Artist-in-Residence Robert Rossel asked a class of second-graders at Riddle Brook School, “Twenty years from now when you come back to school, what will be greeting you?”
In front of Rossel are rows of clay tiles. The individual tiles – one for each student – will eventually be formed into two murals depicting Bedford landscapes drawn by art teacher Ruth Bowler.
One will show Schoolhouse No. 7, the town hall and Riddle Farm. The other will have the Bedford Presbyterian Church and the Riddle Homestead. Both murals will have the Riddle Brook in them.
“You’ll flow with the river down the hall,” Rossel told students.
These second-graders are responsible for the sky in one of the murals. After a brief demonstration by Rossel on Friday, Nov. 14, each student tried different ways of brushing wind patterns onto their tiles, some dragged a comb over their tile, others made impressions of seashells with rollers.
“What’s exciting about this is, everybody’s going to create their own type of wind, and that’s OK,” Rossel said to students.
In all, there will be 624 tiles, one for each student from kindergarten through fourth grade at Riddle Brook School, including a few extras for some teachers. On Nov. 14, classes took turns designing their tiles. The younger students produced material for the skies and other easy-to-do areas, while the third- and fourth-graders tackled the buildings, plants and animals.
During the week of Nov. 17, Rossel returned to show students how to glaze their tiles. Then, the next phase of the project is up to him. For about a month, Rossel will fire small batches of tiles in a kiln at his Epping art studio.
Each batch spends up to 24 hours in the kiln, during which the temperature will rise to a white-hot 2,100 degrees Fahrenheit, turning the tiles brick solid. Once each firing is done, it takes two days for the tiles to cool off enough to be touched.
That process gives Rossel a chance to talk to students about chemistry and physics and he will slip in tidbits about evaporation, vitrification and other scientific concepts.
“The state loves it when we incorporate physics and art,” Rossel said.
Students also learn there is more to art than simply painting or drawing, Bowler said. The tiles offer that artistic experience to students who might not be good at some of other forms.

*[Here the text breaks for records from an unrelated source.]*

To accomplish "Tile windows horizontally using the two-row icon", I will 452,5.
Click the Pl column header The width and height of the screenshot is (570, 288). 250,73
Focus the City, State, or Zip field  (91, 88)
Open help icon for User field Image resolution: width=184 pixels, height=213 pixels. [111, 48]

“This is something that, no matter what talent or skills they have, they would be able to create,” Rossel said. “It’s very forgiving.” Rossel said everyone in the school will eventually have a role to play in the project. “You can’t pull something like this off unless you have a large community,” Rossel said. “To put up 600-plus tiles is a feat.”
In the process, he said students will learn the importance of community and teamwork. In fact, students will not sign their names on the tiles to avoid a sense of individual ownership, Bowler said.

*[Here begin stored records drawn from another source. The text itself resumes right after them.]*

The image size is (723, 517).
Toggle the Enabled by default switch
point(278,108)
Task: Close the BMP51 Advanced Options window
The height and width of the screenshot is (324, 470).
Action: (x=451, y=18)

Next January or February, the tiles will be returned to the school, where the murals will be pieced together with codes written on individual tiles. The murals will then be taken apart as parent volunteers glue the tiles one by one onto the wall.

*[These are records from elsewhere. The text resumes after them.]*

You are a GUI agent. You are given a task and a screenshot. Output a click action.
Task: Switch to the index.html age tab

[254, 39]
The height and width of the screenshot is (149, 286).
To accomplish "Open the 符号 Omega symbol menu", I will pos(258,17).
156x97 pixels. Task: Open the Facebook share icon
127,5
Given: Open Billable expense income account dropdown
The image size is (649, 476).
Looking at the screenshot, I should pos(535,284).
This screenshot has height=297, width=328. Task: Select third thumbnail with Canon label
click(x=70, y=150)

The two murals will face each other in the main hallway on the first floor. Each will stand 6 feet high, weighing 1,400 to 1,600 pounds.
This will be the third Bedford elementary school Rossel has visited as part of the artistin- residence program. He previously worked with a few grades at Peter Woodbury School. Last year at Memorial School, he led a similar school-wide mural project based on a quilt pattern. The program receives funding from the New Hampshire State Council on the Arts.